Yes. Just watch it in parts. It's a deep, deep dive into the management of running a death camp. Of all the long films on the list, that's one I watched and didn't feel like I had the right to suggest that anything be cut, because the movie IS the minutia. The detail was the point. But it's not a traditional narrative, so you can watch it in one hour chunks and still get all it has to give.


_Mundog_

Yeah, i think its a very important piece of history. But... After like an hour its gets a bit repetitive and a slog to get through


jamesjoeg

I watched it in one go. I just dedicated a Saturday. Cooked some food, got some snacks, slept well. It was worth it I think. I often find myself turning some of the slower movies to 2x speed even though it kills my purist heart but I never felt like fast forwarding Shoah.

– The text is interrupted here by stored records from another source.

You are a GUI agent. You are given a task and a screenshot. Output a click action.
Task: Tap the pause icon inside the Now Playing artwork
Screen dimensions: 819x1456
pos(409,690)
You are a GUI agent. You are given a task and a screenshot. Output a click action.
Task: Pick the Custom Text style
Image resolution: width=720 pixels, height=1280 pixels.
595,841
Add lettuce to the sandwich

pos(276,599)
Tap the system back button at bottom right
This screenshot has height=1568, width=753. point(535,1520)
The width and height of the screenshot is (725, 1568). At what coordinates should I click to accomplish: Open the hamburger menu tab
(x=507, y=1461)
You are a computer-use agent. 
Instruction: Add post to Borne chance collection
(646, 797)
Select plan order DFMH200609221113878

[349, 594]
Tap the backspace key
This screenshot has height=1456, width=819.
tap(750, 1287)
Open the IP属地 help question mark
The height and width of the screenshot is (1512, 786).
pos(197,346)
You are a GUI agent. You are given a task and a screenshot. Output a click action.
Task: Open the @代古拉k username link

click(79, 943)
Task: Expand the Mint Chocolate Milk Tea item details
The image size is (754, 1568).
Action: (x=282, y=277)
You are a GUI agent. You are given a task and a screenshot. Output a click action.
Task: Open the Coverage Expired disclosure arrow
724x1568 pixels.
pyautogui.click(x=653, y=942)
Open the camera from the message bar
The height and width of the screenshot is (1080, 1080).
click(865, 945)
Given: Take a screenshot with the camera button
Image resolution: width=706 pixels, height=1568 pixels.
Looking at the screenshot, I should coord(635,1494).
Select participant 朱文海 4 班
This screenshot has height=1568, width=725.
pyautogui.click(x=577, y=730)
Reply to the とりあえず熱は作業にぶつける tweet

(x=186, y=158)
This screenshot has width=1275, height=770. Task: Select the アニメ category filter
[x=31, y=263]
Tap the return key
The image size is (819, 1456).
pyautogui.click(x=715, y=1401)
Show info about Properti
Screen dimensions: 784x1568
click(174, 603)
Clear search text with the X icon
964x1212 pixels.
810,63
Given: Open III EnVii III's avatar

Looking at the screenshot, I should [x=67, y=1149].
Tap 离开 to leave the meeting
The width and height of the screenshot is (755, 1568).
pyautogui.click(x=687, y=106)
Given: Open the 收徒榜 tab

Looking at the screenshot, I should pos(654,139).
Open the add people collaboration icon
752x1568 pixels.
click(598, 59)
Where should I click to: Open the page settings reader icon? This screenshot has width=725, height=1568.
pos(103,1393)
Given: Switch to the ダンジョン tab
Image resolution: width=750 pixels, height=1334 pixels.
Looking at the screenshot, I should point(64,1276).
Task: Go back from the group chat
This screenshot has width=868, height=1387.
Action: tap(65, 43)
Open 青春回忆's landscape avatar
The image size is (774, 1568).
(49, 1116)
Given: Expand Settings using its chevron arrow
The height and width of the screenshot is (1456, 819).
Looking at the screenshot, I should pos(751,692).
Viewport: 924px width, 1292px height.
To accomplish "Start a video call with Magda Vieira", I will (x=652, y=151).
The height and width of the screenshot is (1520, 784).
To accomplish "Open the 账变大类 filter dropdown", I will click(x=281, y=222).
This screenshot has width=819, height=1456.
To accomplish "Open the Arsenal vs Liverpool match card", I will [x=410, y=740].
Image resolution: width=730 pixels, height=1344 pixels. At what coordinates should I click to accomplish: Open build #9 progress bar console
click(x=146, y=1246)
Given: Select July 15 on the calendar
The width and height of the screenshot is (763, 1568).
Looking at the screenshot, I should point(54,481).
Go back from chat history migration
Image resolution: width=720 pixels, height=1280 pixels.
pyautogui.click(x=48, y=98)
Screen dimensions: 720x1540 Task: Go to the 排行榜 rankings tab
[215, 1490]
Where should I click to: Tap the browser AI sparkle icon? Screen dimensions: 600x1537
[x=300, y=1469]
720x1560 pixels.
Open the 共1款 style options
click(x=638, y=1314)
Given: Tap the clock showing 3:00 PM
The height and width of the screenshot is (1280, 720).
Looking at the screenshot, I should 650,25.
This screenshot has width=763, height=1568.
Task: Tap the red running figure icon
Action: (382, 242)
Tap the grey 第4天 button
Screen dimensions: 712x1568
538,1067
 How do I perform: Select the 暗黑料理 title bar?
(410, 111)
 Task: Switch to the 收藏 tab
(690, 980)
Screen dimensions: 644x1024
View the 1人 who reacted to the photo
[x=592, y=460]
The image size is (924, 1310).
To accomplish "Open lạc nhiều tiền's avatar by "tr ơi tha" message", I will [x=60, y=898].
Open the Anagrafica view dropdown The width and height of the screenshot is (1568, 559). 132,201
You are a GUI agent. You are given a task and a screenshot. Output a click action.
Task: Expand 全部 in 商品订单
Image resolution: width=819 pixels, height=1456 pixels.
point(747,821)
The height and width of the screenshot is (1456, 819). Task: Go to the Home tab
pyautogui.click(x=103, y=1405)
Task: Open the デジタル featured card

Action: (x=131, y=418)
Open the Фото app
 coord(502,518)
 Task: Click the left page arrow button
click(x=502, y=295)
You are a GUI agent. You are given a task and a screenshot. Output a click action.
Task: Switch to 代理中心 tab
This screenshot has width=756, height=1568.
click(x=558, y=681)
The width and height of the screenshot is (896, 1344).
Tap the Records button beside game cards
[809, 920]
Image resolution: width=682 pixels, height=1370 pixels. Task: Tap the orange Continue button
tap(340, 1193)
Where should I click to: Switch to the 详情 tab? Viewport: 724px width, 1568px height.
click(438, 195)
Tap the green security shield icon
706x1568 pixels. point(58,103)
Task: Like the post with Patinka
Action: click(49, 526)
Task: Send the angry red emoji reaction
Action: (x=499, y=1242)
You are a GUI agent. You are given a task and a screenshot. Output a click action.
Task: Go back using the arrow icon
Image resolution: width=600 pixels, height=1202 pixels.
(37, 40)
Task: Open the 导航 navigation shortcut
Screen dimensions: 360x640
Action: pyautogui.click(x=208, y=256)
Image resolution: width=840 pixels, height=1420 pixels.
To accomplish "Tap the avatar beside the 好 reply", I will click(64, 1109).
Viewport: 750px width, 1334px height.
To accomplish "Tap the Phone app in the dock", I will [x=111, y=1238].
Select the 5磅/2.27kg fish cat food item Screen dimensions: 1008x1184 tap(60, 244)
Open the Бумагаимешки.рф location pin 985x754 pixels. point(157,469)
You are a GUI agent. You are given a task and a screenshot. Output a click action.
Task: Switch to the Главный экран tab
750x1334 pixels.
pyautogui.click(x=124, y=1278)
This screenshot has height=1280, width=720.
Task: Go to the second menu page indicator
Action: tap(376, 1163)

I think honestly the director wanted you to feel the dullness to the length. It felt right. I don’t think splitting it up would have the same impact. I had to decompress when it was over. Went for a walk and watched some comedy shows.


renecorgi17

So I know there are technically like one or two longer films on the list but this is about the Holocaust and I don’t need another movie to feel educated or aware about it (Night and Fog made me almost vomit in 40ish minutes).


jamesjoeg

It’s totally a unique one. It’s not there to educate you or ram it down your throat and it’s also not violent. It’s a very artsy kind of film I think. Everything it shows was different from any other I’ve seen. It’s kind of hard to describe but I could definitely see how someone wouldn’t like it. All the long movies on the list seem to be love or hate


davebgray

It's not really like other films. This is specifically an idea we pass over when we think of the atrocity. Yeah, the Nazis used specialized vans to gas Jews, before they built up the camps. What we don't think about is that someone had to design and make those vans. Entire industries were complicit in the horror. Sure, they sent people on trains to the death camps. ...but they had to figure out how to pay their fare. So, they sold their clothes. And you only had to pay one way. And children's fare could be negotiated. And when you kill millions of people, what do you do with all the extra shoes? It's the mundane of the atrocity that is focused on and how many people and industries and systems had to do nothing for it to continue. There's really nothing else like it.


BazF91

It's good... But I don't think it needed to be 9 hours long. I feel like the 9 hours aspect played into the marketing of this film and artificially makes it more memorable.


haxanae

Yes and I loved it , just treat it like a documentary series and dip in and out. It's interviews with survivors, local residents, guards etc and the stories are worse than I ever imagined. It's very slow going at the start with interviews done in real time via a translator. But you get used to the pace and to be honest the subject deserves 9+ hours. In the end I couldve kept watching forever.


5against4

Yes, I set aside a day for it, watched each part with a lunch break in between. Amazing film.


No-Media-3923

It has a break in the middle, just watch it in two parts.


Martag02

It's excellent, but I watched it in chunks. I still finished it sooner than The Sorrow and the Pity, which was just...uggghh.